# [Task directions]
Below are some records. Pull every line that contains the word "title".

# [Stored records]
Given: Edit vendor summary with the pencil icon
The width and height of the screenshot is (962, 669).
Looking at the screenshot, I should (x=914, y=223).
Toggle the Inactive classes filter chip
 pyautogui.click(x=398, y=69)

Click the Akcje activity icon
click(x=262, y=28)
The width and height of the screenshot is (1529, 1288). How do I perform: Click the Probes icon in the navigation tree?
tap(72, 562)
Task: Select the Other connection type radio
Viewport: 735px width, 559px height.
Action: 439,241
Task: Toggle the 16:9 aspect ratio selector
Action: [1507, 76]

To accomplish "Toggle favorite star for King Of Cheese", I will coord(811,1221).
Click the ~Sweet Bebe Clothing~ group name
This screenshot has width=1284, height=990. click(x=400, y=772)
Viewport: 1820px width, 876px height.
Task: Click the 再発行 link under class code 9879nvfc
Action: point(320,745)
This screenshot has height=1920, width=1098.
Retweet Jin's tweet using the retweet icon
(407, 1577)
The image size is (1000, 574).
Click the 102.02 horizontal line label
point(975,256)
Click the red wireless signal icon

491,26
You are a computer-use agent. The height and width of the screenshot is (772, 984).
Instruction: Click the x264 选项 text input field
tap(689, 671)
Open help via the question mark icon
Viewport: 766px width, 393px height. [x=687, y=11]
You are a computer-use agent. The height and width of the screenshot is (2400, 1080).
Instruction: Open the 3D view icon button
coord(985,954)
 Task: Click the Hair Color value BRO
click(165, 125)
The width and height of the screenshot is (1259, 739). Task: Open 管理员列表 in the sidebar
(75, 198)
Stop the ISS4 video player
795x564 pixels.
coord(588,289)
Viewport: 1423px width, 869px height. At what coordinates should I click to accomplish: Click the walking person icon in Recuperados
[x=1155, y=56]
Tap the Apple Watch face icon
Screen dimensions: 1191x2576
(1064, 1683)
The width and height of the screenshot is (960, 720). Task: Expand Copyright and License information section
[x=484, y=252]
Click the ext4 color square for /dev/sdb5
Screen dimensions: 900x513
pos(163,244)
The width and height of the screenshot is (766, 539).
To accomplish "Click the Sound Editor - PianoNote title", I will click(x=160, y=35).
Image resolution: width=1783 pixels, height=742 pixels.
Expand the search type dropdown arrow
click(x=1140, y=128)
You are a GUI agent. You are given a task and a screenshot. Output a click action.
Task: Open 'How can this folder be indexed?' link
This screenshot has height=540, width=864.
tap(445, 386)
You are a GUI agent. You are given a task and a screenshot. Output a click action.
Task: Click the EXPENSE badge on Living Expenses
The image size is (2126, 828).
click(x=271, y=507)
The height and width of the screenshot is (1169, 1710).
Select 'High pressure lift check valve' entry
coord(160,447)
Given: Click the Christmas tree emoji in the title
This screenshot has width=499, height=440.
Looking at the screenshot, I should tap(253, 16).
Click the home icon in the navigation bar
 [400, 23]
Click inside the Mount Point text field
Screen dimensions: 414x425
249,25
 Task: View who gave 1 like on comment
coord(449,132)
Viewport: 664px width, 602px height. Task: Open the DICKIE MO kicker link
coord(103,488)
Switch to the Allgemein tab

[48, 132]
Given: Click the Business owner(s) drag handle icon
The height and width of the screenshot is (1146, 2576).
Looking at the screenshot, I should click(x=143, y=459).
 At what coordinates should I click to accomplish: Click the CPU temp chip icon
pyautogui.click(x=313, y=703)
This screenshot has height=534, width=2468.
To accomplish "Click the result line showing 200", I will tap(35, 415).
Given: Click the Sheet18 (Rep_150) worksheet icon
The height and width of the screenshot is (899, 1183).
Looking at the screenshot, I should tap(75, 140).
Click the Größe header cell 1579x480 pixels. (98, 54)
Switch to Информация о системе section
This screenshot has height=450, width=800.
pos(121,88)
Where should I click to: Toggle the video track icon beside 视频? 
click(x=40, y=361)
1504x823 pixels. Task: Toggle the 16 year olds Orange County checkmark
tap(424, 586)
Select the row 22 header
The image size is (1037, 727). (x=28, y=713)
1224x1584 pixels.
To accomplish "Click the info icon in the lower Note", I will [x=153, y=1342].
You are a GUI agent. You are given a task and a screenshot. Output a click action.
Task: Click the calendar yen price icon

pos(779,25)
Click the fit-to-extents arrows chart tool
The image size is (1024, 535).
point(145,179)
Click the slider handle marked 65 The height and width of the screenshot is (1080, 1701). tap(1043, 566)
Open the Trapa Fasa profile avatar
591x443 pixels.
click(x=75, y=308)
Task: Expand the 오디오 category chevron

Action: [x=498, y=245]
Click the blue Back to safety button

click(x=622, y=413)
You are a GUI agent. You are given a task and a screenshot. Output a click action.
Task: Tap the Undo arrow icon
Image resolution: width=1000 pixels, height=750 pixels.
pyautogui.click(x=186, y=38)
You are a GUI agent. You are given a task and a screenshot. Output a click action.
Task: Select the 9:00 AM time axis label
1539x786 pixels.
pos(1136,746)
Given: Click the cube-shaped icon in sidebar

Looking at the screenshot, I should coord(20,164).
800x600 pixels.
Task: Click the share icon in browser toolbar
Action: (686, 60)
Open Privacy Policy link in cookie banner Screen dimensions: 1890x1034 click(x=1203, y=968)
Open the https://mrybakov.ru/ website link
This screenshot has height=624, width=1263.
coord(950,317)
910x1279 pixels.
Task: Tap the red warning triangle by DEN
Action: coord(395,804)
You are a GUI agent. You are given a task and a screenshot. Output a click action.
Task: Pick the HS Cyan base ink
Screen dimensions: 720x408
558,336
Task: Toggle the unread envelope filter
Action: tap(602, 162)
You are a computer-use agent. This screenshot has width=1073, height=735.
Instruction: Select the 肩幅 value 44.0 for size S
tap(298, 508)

# [Answer section]
To accomplish "Click the Sound Editor - PianoNote title", I will click(x=160, y=35).
Given: Click the Christmas tree emoji in the title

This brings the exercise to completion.